Não se pode reclamar do que tem feito nas pistas pilotos como Pascal Werhlein ou mesmo seu companheiro de Manor Rio Haryanto.
O equipamento ruim (ainda que seja o melhor Manor já feito) não tem sido empecilho para grandes apresentações (dentro das possibilidades). Haryanto menos, mas perdoa-se.
O mesmo pode-se dizer de nomes já um pouco mais conhecidos e com (um pouco) mais de experiência.

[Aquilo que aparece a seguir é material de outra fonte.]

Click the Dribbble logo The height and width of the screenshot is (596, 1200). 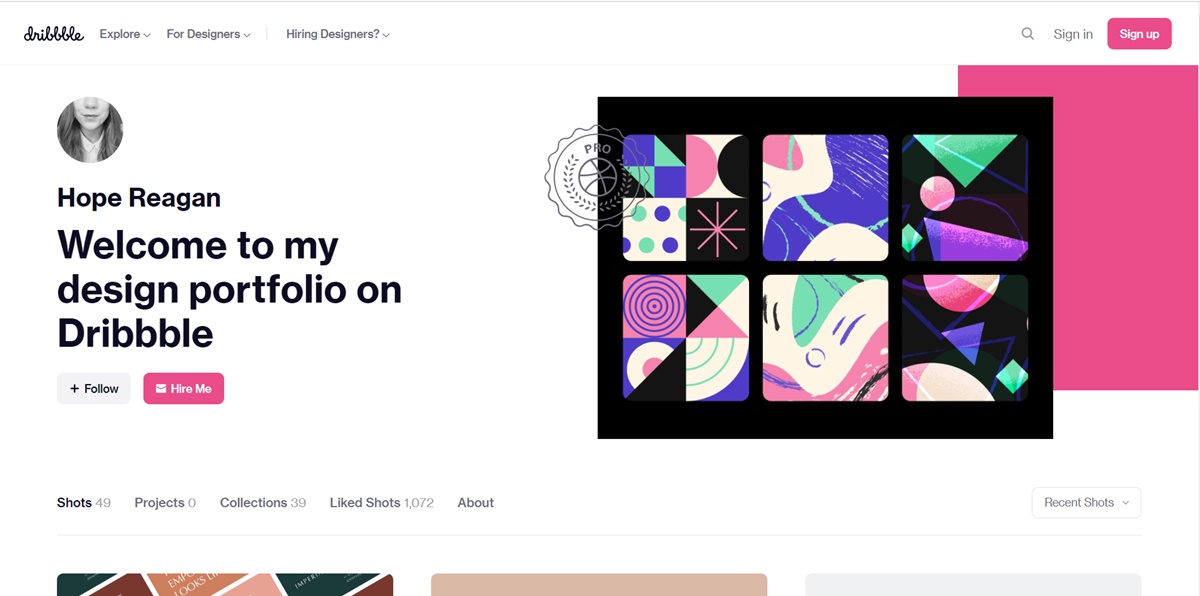(x=54, y=34)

Sainz Jr., o popular Sainzinho e Verstapinho e Magnussen filho trazem o peso dos sobrenomes dentro do cockpit.
O pai de Carlos Sainz Jr, por exemplo é consagrado em outra categoria e a cobrança seria inevitável. Está se saindo bem.
O mesmo pode-se dizer de Kevin que não faz feio frente a comparação com o pai.
Menos cobrança recebe Max Verstapen, até porque, quem conhece o pai não esperaria muito, mas ele tem correspondido (sei que ficou ambíguo, mas vale como elogio.)
O outro filho de (in)famoso é Jolyon Palmer, mas este... Bom.... Este é uma droga mesmo.

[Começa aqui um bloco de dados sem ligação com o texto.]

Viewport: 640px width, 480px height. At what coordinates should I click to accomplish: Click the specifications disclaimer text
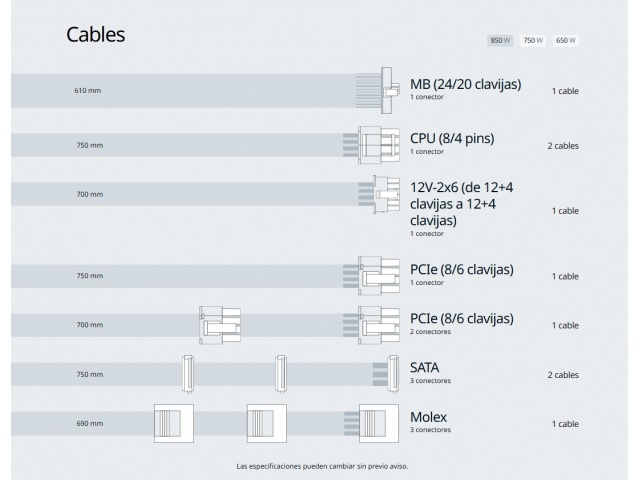point(322,466)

Até os pilotos vistos com alguma desconfiança este ano estão se mostrando corajosos e arrojados.
Daniil Kvyat, Esteban Gutierrez (apesar do azar que insiste em acompanha-lo), Ericson, Felipe Nasr e principalmente Romain Grosjean amadureceram e mostram trabalhos sólidos e até empolgantes.
Já merecem a mesma atenção que tiveram Nico Hulkemberg e Valteri Bottas ditos como “o futuro da F1”.
Nasr e Ericson além de brigar com os adversários na pista ainda tem o problema do carro ruim e do futuro incerto da equipe.
Some-se a Daniel Ricciardo, os já citados Bottas e Hulkenberg (que podem não ser o futuro, mas estão longe de serem ruins) e até Sérgio Perez e temos uma classe digna de respeito de pilotos na F1.
Obvio que nem todos serão campeões, mas podem – e vão – com certeza marcar seus nomes na categoria com pontos positivos.

E ainda tem o belga Stofell Vaandorne, que quando foi escalado pela McLaren fez um serviço de primeira qualidade e é o reserva imediato para o caso de Alonso se estabacar de novo ou Button ficar com o nervo ciático inflamado, sabe como é velho né?

2 comentários:

Manu disse...

Realmente, dos citados, não tenho nenhuma desconfiança de que virem um Massa da vida no futuro (desculpe, não pude evitar, rsrsrsrsrsrs...) E isso para mim é mesmo um elogio. :D

Abs!

Marcelonso disse...

A safra atual de pilotos sem dúvida é muito boa, Groo. Mas como disse a Manu, espero que a molecada não fique acomodada.